Putting the Money Toward Building Its Own Compute Power: Pointing to GPUs and the First Data Center
According to the founder, the purpose of this round of financing is to build compute power infrastructure in-house, including Venice’s first data center, to reduce reliance on rented GPUs.
His logic is that in an “impending resource crunch,” building in-house compute power can lock in capacity and improve gross margins—thereby making it possible for “larger-scale VVV burns.”
In other words, in-house compute power lowers costs and increases profits, and then profits are used to repurchase and burn VVV. Beyond compute power, Venice also plans to use this funding to enter new markets, acquire businesses with “synergistic effects,” hire people, and expand its customer base.

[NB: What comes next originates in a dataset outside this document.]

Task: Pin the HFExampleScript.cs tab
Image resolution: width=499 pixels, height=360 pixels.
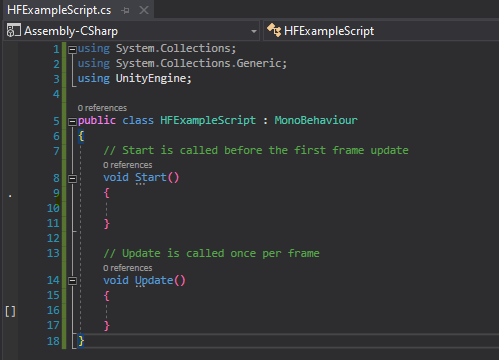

On the product side, Venice positions itself as a privacy- and anti-censorship alternative to ChatGPT, claiming that it does not store users’ prompts on its own systems. Requests are encrypted and then forwarded via external proxies, and paid subscriptions also offer end-to-end encryption. The platform says it has integrated more than 200 AI models, including self-hosted open-source models and closed-source models such as OpenAI and Anthropic that are called anonymously via API. In addition to VVV, Venice also has a DIEM token: users stake VVV to receive sVVV, then lock a portion of sVVV to mint DIEM. Each DIEM corresponds to a platform API quota worth $1 that never expires.